A collection of essays by Bill (website@ccjj.info) accompanied by feedback from his friends.

Saturday, August 27, 2011

Book Report: Evil Genes by Barbara Oakley

I met Barbara Oakley when she gave a talk in New York about the book she wrote after this one, "Pathological Altruism". The talk was poorly received because she ran afoul of liberal orthodoxy, but I thought she made some good points and the audience was just being dense. "Pathological Altruism" was not available yet on kindle, but her other book, "Evil Genes", was.

In "Evil Genes", she focuses on the "successfully sinister", people who are profoundly lacking in morals who nonetheless not only stay out of jail, but excel in society. One case she talks about is her morally dysfunctional older sister, who shamelessly used and abused her family at every opportunity.

On the one hand, how objective can we expect anyone to be about their own sister? On the other hand, it makes for entertaining reading. I read Steven Pinker's "How the Mind Works", a much more scientific piece, but found I remembered nothing about it. The author's liberal use of anecdotes to describe the dysfunctional people she focuses on bring the issues to life.

She discusses mental illness, especially borderline personality disorder and psychopathy, and how they lead to morally depraved behavior. She uses several examples of tyrants including Serbian president Milosevic, Chairman Mao, Adolf Hitler, and the CEO of Enron to illustrate her points.

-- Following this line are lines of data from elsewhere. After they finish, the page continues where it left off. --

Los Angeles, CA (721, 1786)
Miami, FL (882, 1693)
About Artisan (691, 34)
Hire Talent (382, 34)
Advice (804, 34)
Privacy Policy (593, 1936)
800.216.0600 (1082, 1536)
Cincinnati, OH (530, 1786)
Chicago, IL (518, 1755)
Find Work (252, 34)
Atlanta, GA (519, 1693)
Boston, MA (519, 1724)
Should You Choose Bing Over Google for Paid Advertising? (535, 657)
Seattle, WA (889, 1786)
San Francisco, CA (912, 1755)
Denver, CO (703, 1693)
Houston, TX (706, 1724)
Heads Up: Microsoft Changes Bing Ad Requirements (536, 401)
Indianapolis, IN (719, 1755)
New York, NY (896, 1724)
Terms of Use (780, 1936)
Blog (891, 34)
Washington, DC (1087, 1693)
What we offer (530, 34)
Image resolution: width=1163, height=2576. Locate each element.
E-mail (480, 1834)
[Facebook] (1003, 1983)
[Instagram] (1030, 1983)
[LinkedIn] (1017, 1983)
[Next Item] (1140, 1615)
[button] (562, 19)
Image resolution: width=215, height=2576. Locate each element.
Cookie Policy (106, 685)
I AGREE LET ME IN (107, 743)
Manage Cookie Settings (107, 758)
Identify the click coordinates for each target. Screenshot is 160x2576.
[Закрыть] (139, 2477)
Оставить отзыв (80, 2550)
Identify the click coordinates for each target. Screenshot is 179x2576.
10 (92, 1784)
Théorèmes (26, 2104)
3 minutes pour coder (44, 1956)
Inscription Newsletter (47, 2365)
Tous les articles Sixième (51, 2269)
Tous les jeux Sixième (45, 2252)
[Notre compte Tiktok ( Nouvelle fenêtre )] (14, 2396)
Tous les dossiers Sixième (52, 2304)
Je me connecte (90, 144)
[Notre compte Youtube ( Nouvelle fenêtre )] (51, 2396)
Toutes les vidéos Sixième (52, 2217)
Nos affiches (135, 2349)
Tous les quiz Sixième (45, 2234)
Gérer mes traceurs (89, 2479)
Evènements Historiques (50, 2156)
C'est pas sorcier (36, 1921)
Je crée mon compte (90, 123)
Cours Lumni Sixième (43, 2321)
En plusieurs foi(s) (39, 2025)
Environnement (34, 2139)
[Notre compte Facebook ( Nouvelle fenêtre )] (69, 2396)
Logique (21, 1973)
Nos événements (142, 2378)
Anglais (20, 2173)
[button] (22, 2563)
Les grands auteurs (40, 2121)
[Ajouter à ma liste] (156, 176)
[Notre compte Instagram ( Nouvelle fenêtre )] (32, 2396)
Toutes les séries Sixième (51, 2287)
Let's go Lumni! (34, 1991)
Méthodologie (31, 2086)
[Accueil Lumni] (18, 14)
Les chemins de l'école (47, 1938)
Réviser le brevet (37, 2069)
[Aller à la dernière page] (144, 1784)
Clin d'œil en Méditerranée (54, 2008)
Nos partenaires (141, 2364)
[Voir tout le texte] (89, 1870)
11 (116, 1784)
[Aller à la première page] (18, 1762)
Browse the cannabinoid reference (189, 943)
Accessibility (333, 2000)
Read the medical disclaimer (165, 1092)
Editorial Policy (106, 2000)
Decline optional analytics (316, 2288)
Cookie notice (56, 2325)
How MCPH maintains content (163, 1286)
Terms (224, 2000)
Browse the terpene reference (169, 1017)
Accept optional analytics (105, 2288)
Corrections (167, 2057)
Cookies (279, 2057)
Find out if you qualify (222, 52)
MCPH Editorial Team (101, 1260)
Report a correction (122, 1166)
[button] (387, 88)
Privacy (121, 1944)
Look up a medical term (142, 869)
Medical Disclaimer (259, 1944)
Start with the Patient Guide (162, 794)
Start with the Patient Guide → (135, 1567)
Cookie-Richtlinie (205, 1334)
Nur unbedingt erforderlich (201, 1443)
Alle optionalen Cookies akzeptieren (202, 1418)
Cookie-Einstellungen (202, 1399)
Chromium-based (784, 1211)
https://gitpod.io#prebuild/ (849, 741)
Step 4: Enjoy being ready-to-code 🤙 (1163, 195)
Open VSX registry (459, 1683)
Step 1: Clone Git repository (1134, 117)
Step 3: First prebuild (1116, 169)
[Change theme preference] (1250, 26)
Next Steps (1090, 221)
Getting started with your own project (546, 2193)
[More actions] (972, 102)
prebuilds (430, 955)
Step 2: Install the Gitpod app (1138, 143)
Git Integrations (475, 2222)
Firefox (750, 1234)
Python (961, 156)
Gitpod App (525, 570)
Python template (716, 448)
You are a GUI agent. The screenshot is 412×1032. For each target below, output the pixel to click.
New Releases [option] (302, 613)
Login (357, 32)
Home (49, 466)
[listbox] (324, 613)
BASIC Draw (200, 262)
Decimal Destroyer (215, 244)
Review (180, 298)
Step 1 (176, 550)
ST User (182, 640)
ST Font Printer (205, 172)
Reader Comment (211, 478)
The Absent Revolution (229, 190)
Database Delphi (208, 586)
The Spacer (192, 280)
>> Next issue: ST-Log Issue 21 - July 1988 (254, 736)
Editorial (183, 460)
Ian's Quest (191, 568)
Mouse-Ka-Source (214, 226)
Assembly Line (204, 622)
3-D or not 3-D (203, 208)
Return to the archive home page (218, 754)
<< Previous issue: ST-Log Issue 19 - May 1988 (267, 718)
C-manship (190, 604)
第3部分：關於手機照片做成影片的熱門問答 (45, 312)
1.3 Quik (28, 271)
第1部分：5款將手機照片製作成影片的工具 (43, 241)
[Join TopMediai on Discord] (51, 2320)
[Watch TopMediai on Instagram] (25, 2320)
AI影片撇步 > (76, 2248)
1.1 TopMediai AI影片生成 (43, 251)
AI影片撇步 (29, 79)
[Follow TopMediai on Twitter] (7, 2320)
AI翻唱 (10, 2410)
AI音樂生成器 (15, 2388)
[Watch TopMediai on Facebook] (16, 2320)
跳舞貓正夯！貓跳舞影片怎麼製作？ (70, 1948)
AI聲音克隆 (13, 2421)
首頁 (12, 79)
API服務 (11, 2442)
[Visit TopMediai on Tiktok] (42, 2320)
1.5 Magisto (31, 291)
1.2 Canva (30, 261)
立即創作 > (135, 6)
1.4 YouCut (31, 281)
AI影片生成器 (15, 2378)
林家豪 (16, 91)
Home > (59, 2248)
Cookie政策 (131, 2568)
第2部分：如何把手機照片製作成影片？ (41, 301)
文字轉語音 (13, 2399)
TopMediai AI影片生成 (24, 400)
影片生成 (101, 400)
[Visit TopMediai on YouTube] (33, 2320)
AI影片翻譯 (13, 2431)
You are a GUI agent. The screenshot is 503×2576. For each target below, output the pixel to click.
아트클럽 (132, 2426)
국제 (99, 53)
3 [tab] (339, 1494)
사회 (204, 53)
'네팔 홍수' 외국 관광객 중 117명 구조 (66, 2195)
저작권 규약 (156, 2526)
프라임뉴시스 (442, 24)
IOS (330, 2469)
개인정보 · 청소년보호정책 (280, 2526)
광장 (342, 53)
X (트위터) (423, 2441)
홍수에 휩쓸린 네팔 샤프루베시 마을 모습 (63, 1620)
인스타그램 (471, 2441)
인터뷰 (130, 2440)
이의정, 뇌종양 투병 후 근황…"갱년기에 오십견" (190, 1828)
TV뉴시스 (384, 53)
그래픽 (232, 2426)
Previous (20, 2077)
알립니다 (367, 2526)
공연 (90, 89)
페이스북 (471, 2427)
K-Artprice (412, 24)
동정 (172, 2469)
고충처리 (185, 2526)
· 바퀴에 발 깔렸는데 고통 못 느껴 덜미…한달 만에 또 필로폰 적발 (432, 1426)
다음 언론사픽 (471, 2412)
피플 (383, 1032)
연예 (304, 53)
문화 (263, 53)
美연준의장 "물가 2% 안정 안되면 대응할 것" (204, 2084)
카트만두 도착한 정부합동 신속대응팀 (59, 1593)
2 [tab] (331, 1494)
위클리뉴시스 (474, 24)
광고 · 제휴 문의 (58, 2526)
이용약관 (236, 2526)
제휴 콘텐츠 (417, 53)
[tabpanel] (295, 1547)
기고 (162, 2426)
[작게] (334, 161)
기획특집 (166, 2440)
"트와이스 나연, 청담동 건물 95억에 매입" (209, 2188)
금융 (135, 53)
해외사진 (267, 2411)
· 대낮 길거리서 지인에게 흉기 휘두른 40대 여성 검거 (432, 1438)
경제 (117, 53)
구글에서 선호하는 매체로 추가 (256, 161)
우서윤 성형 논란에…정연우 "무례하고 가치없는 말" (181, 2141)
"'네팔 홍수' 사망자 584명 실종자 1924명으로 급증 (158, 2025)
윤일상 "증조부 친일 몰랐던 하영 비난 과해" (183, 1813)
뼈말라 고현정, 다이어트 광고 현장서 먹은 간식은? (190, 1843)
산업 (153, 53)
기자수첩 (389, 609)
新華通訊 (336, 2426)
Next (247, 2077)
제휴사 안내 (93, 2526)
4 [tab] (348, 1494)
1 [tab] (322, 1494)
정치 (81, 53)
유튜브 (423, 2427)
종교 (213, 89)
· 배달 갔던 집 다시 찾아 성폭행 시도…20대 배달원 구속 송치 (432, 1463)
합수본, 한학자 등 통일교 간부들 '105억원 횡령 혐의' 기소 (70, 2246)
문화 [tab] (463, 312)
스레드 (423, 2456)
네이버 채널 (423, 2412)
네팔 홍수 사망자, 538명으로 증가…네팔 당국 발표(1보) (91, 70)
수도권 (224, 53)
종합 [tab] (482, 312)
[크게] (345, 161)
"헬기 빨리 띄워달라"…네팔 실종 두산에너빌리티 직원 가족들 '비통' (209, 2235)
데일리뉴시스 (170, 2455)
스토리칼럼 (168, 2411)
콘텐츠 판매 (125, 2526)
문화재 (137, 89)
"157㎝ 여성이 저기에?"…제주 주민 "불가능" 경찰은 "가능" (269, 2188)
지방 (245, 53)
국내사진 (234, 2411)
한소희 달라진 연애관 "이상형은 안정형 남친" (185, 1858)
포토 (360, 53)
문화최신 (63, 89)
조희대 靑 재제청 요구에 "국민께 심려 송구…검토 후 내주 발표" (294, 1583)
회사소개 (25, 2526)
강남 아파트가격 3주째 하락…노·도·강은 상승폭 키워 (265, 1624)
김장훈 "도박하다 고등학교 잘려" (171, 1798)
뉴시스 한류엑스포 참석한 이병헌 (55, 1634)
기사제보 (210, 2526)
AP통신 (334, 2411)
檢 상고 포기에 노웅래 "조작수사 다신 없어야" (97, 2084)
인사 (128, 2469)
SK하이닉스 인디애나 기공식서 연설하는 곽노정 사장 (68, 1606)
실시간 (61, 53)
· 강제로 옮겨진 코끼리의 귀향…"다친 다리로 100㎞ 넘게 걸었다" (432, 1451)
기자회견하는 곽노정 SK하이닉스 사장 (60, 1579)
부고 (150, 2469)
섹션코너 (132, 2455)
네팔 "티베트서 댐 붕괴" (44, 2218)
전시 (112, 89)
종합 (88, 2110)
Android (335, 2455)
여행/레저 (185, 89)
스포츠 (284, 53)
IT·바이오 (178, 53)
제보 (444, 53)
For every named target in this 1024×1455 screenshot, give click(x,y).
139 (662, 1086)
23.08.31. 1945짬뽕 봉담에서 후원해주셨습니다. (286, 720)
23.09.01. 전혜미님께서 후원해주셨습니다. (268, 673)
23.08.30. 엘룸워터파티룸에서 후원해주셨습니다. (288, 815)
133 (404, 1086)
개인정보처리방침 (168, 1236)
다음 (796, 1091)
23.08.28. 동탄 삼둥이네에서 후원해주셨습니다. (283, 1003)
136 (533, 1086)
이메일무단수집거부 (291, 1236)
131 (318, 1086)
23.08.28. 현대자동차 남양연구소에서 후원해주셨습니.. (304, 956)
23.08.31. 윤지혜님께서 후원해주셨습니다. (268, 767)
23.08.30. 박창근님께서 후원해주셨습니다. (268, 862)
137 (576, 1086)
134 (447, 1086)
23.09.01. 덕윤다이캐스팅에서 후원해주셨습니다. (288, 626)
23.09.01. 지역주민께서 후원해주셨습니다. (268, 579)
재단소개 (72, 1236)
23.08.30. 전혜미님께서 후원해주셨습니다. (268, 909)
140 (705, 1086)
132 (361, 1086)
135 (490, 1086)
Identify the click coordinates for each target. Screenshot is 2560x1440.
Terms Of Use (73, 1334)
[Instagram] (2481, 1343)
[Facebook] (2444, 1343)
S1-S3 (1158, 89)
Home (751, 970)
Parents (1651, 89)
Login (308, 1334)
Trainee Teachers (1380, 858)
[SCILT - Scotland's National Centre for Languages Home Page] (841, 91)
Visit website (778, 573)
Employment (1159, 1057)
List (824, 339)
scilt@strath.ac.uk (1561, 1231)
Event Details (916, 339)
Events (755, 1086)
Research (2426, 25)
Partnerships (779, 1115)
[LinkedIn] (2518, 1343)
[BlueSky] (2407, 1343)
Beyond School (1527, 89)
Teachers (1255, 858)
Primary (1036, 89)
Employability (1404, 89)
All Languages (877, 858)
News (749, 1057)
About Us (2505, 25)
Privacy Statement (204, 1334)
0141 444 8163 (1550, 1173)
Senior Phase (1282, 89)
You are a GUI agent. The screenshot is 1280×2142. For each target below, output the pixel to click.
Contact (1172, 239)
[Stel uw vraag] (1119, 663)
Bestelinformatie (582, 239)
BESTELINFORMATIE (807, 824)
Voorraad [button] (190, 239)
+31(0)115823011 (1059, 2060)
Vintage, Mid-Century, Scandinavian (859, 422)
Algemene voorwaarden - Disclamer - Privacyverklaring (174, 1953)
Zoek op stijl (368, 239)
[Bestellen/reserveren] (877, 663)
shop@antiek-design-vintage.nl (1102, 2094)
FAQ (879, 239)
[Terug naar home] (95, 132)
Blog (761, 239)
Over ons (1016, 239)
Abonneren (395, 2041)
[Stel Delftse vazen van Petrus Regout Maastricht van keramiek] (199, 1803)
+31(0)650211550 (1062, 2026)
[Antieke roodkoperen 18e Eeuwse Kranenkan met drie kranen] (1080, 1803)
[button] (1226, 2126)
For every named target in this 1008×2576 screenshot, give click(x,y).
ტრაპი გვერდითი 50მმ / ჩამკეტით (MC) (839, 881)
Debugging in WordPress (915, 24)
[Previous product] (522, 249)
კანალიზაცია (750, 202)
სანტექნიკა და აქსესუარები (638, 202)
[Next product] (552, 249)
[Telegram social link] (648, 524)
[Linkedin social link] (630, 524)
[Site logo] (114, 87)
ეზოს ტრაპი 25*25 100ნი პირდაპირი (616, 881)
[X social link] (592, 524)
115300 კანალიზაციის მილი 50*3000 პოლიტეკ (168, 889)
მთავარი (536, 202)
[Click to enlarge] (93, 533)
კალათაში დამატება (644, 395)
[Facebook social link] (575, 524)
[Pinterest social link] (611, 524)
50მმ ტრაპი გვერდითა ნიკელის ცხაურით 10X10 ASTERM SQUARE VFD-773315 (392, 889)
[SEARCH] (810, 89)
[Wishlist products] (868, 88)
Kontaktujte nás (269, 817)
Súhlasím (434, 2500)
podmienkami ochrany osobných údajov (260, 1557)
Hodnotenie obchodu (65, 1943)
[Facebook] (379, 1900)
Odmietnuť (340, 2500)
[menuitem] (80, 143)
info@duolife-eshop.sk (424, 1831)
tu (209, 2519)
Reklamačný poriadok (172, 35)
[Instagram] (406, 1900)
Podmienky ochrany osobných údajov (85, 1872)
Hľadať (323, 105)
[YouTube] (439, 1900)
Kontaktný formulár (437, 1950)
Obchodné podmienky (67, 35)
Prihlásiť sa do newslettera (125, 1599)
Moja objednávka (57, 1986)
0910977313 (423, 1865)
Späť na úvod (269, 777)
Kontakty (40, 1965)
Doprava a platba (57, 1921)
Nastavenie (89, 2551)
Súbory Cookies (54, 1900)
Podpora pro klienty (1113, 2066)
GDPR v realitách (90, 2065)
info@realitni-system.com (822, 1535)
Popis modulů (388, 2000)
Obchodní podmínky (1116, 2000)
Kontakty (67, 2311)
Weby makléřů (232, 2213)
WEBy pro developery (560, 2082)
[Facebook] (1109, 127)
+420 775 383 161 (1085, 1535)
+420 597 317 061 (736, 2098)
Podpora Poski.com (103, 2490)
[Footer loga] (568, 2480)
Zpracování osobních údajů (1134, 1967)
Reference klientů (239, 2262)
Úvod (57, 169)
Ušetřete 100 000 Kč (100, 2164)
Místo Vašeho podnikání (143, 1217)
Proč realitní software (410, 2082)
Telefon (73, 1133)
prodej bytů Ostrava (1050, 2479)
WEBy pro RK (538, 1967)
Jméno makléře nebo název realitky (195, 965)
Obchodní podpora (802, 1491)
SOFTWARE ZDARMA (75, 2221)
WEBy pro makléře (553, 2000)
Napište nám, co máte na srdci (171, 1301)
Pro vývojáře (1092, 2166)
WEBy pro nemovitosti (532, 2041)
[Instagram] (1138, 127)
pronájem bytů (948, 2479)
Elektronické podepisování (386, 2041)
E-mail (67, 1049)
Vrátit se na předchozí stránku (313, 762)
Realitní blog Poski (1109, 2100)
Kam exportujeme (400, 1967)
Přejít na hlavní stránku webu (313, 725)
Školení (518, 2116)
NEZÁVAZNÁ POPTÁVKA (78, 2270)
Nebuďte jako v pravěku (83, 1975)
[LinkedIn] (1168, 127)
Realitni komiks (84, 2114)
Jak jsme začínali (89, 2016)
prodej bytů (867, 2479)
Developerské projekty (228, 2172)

At this point, science is at the level where many specific genes associated with mental illness have been located, and Oakley frequently mentions them. I wonder how long it will be before we will have located genes associated with certain types of intelligence, or with altruism? Also, we still have at least fragments of the bodies of many of the tyrants she discusses, it would be interesting to analyze their genomes and see if her analysis of their mental illnesses is very accurate.

Oakley says there are two types of people: those who have encountered the successfully sinister and those who haven't. I count myself in the first category -- I had a close friend a long time ago, who I thought was a wonderful person until I got up close, then she started acting really underhanded and making threats. I got as far away as I could as fast as I could, but she rose to become a successful CEO.

1 comment:

  1. I wonder if CEOs used to be more altruistic back when the top bracket marginal tax rate was very high. It seems that way in retrospect, although there are other factors affecting the CEOs of the 1950s and 1960s, such as the social experience of the Depression, WW II, and the Cold War. I'm no expert on business history either, so I don't have much data - just a vague impression and a few anecdotes.